« Comme je l’ai dit, il y a déjà plusieurs années : « Celui qui travaille la langue est en même temps travaillé par elle ».
Paul Valéry maintenait que la parole plane et courante vole à sa signification, et que la parole littéraire a pour fin la volupté. Voilà une déclaration qui soulèvera peut-être l’indignation de certains pour qui tout écrit doit avant tout être utile, éclairant, porteur d’une morale ; mais enfin, assigne-t-on ce genre de fonction à la peinture, à la musique ? Et quant à ceux qui demandent à la littérature, au roman de leur délivrer un enseignement pratique, de leur montrer, par exemple, les chemins de l’Espoir ou de la Liberté, les rayons des librairies et des bibliothèques regorgent de ce genre d’édifiants ouvrages. Alors, est-il permis de revendiquer pour quelques marginaux un peu de cette liberté ? »
« Paradoxalement (et l’Histoire est là pour nous l’enseigner) lorsque l’art ou la science entreprennent de tenir compte des considérations sociales, des idéologies ou d’une quelconque morale, ils se trouvent, de ce fait même, privés de toute valeur, de tout pouvoir réel sur les événements. Et il n’est pas besoin d’aller chercher des exemples aussi lointains que Galilée : « Nommez-moi une science qui n’ait été révolte » écrit Michelet dans La sorcière. Quant à la littérature ou l’art, il n’est que de rappeler Sade, Flaubert, Baudelaire, Cézanne ou Van Gogh, persécutés ou objets de moqueries pour atteintes aux croyances, aux bonnes moeurs ou aux valeurs consacrées (…)

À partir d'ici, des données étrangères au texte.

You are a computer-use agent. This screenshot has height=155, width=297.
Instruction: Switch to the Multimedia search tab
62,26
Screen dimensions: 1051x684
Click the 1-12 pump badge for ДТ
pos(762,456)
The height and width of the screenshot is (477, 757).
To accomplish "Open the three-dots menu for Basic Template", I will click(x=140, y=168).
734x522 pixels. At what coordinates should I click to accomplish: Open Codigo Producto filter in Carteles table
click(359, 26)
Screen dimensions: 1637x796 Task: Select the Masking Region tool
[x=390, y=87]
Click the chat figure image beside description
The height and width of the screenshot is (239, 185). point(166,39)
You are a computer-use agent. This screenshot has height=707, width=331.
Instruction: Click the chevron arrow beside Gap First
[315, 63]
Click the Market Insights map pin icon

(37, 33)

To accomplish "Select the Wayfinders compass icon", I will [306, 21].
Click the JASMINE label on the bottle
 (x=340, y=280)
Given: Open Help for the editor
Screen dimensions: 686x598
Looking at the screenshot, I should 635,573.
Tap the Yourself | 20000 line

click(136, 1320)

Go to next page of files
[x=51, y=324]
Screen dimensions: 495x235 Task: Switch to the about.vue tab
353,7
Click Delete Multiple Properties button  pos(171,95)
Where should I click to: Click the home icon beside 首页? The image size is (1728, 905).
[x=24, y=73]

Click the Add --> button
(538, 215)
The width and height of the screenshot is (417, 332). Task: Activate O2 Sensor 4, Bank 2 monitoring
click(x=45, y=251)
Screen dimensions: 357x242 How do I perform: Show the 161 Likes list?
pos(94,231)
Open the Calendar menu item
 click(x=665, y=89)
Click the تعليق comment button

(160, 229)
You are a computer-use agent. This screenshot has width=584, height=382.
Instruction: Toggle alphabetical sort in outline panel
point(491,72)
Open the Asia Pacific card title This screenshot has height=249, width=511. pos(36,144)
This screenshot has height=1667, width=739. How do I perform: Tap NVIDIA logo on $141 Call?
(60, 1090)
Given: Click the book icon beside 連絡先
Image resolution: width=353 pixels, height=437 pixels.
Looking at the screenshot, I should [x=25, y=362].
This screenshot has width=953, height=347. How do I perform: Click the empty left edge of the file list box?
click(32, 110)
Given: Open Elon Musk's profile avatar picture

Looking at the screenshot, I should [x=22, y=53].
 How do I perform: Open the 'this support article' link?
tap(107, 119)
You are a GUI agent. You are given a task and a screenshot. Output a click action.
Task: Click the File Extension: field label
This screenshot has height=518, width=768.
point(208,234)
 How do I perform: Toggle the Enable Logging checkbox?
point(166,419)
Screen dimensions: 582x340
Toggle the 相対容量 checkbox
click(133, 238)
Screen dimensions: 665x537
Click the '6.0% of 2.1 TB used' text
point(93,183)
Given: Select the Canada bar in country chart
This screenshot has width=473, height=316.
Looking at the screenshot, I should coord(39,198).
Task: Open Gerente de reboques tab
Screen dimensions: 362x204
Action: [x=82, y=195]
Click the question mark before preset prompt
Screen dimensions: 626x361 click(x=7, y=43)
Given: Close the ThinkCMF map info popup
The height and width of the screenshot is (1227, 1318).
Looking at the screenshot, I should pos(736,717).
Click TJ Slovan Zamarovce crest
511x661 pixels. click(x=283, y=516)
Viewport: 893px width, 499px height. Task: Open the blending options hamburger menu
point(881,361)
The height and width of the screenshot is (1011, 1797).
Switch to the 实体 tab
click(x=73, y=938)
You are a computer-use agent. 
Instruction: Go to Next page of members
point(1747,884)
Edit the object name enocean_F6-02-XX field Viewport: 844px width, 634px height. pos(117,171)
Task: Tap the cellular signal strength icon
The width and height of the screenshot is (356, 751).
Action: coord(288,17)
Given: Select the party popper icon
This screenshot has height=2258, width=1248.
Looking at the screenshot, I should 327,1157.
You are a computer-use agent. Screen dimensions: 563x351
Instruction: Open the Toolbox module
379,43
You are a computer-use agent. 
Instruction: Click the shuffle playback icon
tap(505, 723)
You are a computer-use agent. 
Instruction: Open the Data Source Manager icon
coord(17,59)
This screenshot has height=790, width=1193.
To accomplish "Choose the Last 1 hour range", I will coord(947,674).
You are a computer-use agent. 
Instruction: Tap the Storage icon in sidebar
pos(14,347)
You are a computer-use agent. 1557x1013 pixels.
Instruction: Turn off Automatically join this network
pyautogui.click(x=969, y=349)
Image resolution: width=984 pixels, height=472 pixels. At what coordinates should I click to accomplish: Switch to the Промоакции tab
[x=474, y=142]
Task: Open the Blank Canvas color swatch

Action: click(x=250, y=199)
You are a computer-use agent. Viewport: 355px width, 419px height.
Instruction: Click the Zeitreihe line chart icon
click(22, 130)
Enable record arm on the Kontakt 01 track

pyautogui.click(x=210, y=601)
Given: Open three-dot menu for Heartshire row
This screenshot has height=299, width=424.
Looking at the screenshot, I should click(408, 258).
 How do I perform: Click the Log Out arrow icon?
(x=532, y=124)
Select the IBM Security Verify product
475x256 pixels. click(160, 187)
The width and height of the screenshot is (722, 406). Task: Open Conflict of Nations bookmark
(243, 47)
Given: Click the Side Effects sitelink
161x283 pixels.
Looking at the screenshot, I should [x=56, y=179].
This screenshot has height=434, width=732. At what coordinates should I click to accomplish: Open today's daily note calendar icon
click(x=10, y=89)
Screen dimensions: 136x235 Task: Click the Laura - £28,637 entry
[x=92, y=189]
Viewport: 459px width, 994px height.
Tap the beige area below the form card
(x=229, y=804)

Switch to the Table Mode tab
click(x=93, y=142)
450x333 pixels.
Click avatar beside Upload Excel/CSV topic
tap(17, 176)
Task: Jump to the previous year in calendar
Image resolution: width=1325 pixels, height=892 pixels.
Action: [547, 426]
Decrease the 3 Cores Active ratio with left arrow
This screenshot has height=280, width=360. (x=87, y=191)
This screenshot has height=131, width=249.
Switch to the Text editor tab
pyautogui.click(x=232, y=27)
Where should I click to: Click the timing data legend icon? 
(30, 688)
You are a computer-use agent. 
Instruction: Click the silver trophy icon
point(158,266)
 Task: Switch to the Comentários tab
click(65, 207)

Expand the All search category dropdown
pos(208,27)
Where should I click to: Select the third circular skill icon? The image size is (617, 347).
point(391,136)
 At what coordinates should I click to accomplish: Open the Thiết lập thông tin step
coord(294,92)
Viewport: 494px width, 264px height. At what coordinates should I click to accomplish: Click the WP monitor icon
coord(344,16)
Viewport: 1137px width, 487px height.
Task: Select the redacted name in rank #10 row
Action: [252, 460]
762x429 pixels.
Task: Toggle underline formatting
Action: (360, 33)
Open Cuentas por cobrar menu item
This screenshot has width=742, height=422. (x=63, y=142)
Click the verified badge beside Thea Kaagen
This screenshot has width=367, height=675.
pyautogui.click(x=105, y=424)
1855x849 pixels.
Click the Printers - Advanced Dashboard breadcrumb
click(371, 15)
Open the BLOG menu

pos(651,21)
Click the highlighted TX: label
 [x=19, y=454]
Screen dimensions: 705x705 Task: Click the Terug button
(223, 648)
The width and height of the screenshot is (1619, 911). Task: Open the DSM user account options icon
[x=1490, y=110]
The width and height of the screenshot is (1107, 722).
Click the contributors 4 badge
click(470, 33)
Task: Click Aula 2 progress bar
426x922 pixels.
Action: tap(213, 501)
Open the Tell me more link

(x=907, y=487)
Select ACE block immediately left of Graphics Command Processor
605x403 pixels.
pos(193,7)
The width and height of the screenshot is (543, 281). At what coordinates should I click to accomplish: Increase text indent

N’étant ni philosophe ni sociologue, je ne saurais dire exactement ce qu’est le progrès. Par contre, comme chacun, je peux constater que le monde est en perpétuelle mutation, en perpétuel devenir, et qu’à condition de n’être occupées que d’elles-mêmes, (…) la littérature comme la science s’inscrivent alors dans ce mouvement général, tandis que si l’on veut les forcer elles se vengent et, à celui qui les a ainsi maltraitées, elles font dire des absurdités ».